··· THE RECORDS ···

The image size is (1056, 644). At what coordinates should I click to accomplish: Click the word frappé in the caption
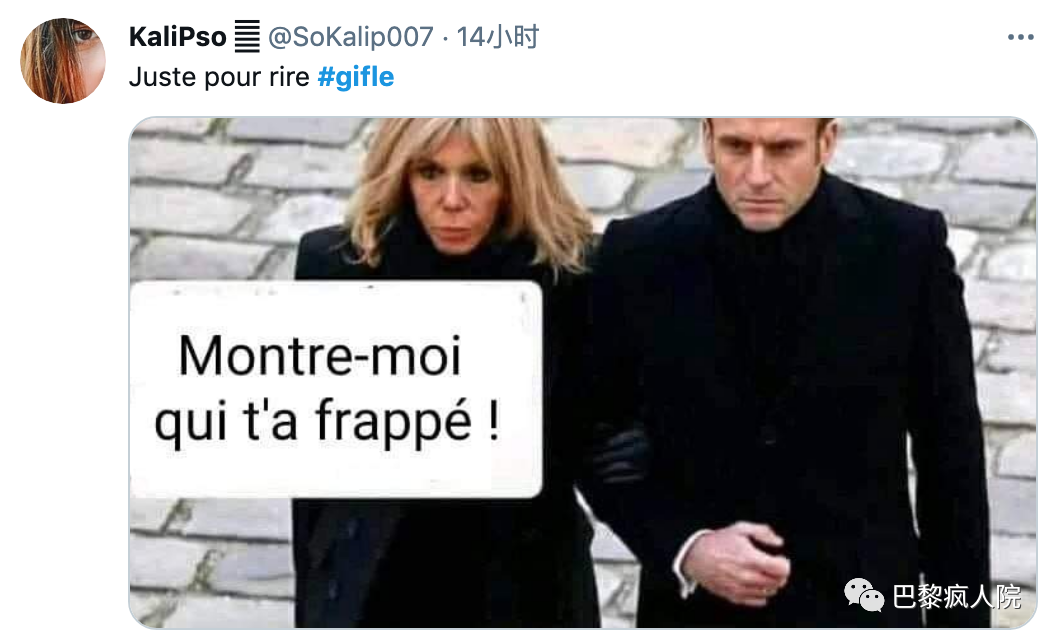pyautogui.click(x=393, y=421)
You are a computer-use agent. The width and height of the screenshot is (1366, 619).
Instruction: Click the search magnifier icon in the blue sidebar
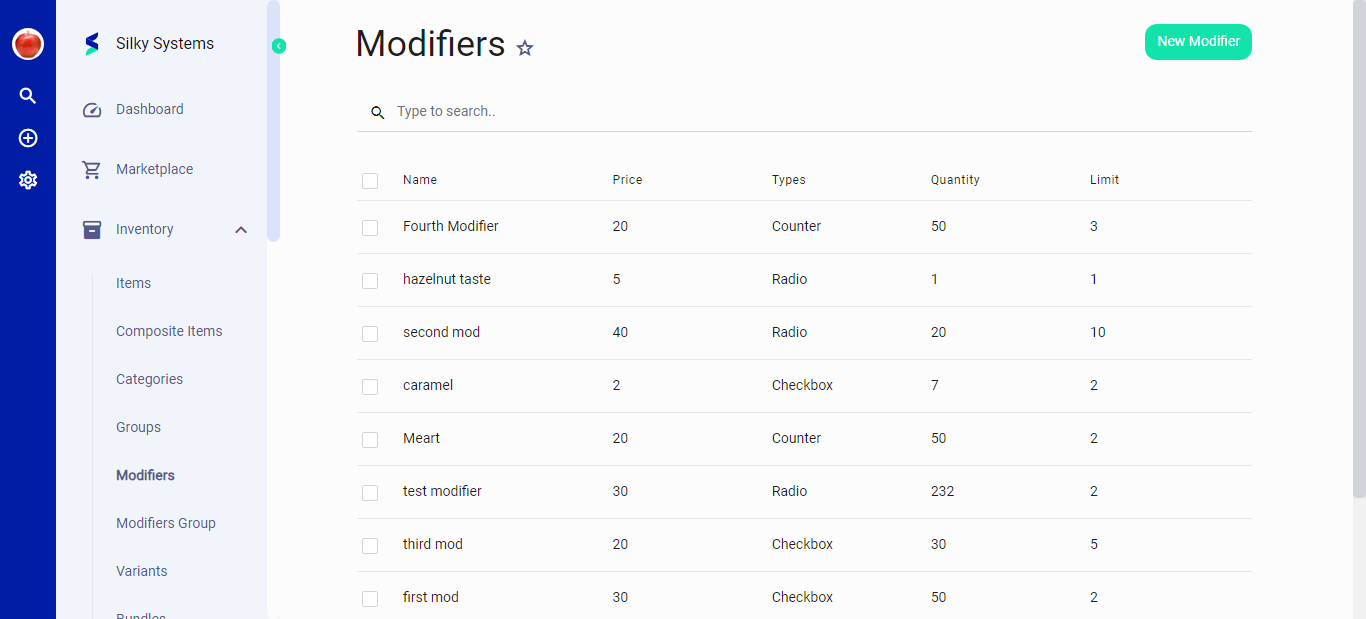point(27,95)

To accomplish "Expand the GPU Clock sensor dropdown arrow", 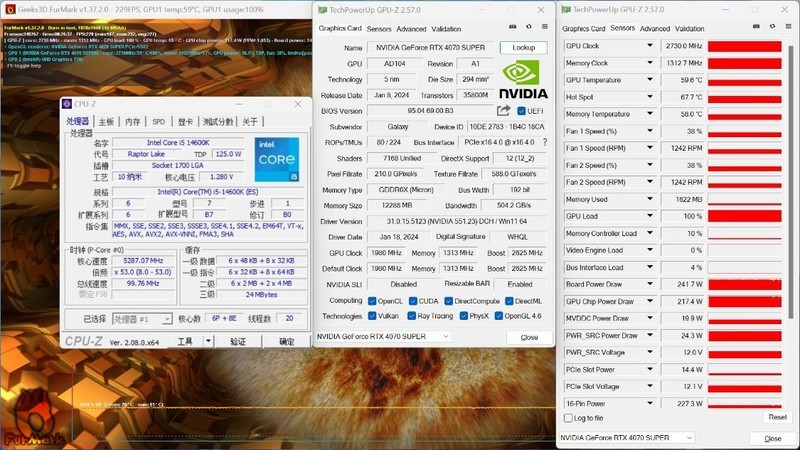I will [650, 46].
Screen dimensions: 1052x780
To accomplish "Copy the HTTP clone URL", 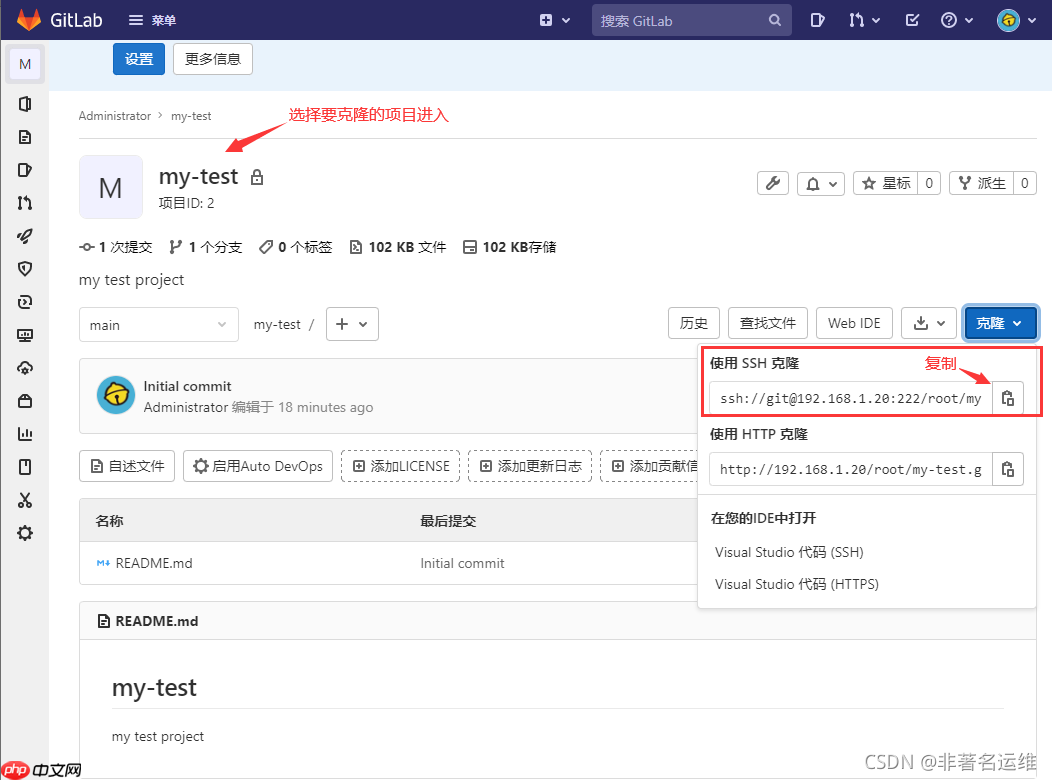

···

The line containing "Screen dimensions: 1052x780" and all lines after it, through the last line of the records, should be returned exactly. Omit the pictures.

● **RESPONSE AREA**
Screen dimensions: 1052x780
To accomplish "Copy the HTTP clone URL", 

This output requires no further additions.